As 5 regras de governança de acesso ao Business Manager
Nenhuma delas é complexa. Elas não existem porque ninguém dentro da empresa é dono dessa tarefa.
- Máximo de 2 a 3 administradores, todos com domínio corporativo. Gmail e Hotmail nunca como admin, nem o do sócio.
- Todo o resto entra como acesso padrão: opera campanha, não convida ninguém e não altera configuração de conta.
- Revisão da lista de usuários a cada 90 dias, removendo inativos. São 15 minutos por trimestre.
- Troca de agência revoga todos os acessos anteriores no mesmo dia. Não na semana seguinte, não quando sobrar tempo.
- Parceiros e aplicativos conectados verificados trimestralmente, na aba de Integrações.
A regra 4 é a mais ignorada e a que mais dói depois. Quando estiver avaliando uma agência de mídia paga, pergunte como funciona a devolução de acesso no encerramento do contrato. Quem não tem resposta pronta é porque nunca devolveu. Vale a mesma pergunta antes de decidir quem deve gerenciar a mídia paga: consultoria, agência ou time interno, porque cada arranjo muda quem fica com a chave da conta.
Sendo transparente: entregar e devolver acesso deveria ser item obrigatório na entrada e na saída de qualquer agência ou fornecedor. Quase nunca é, inclusive do lado de quem presta o serviço.
Quando essa tese não se aplica
Três situações em que seguir as regras ao pé da letra piora a sua operação em vez de proteger.

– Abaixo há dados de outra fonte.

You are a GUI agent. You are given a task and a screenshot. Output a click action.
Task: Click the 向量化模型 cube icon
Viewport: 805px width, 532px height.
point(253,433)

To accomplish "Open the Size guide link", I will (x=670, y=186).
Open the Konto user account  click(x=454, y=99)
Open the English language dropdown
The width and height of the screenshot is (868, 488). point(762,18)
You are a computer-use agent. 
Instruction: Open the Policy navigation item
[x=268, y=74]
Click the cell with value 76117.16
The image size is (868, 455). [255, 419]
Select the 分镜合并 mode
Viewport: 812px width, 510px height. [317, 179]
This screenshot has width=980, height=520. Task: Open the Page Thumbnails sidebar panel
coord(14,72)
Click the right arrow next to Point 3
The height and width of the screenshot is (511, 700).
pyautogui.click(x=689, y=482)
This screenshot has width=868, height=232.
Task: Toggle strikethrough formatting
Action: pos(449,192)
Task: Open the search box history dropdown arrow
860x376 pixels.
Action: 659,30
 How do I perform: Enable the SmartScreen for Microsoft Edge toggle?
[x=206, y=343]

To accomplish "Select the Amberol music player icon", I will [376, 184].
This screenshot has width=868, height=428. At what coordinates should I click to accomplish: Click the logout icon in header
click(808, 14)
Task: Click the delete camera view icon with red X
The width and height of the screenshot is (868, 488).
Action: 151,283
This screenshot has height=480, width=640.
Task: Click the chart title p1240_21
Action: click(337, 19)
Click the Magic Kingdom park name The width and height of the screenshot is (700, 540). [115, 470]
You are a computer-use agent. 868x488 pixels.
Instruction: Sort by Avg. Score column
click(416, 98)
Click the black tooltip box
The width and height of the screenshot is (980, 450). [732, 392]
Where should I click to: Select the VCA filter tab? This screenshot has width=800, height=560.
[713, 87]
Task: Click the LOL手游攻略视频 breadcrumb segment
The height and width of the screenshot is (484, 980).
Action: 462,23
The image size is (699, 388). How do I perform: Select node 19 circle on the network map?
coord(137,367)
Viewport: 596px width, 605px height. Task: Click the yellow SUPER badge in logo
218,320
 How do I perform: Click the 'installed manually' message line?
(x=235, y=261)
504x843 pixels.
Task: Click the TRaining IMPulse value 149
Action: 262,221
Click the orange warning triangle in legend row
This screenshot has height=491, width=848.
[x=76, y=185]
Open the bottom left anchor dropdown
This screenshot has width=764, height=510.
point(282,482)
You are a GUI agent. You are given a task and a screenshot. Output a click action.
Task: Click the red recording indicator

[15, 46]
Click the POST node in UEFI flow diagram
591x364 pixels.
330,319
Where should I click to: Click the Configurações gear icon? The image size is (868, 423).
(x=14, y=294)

Conta nova, operação de duas pessoas. Restringir para 1 administrador cria ponto único de falha. Se essa pessoa perde o e-mail ou sai de férias sem repasse, ninguém entra. O mínimo seguro continua sendo 2. O número de 2 a 3 é teto de quantos podem entrar, e não meta de quantos você precisa cortar.
Empresa sem domínio corporativo próprio. Negócio pequeno rodando em e-mail gratuito não tem como cumprir a regra 1. O substituto razoável é autenticação em dois fatores obrigatória nos dois administradores, com um deles guardado como conta de recuperação que não se usa no dia a dia.
Operação in-house grande com rodízio alto. Se dez pessoas precisam mexer na conta toda semana, o que falta é definir quem aprova o quê. Cortar acesso antes disso transfere o problema para uma fila de pedidos e trava a operação. Se você está nesse ponto, a decisão de fundo já é outra: quanto custa manter a operação in-house contra terceirizar.
Fora desses três casos, o padrão se sustenta: poucos administradores, domínio corporativo, revisão trimestral, parceiros auditados.
Abra o Business Manager agora e conte quantos administradores aparecem na lista de usuários. Se passar de 3, você acabou de encontrar a tarefa mais barata da sua semana.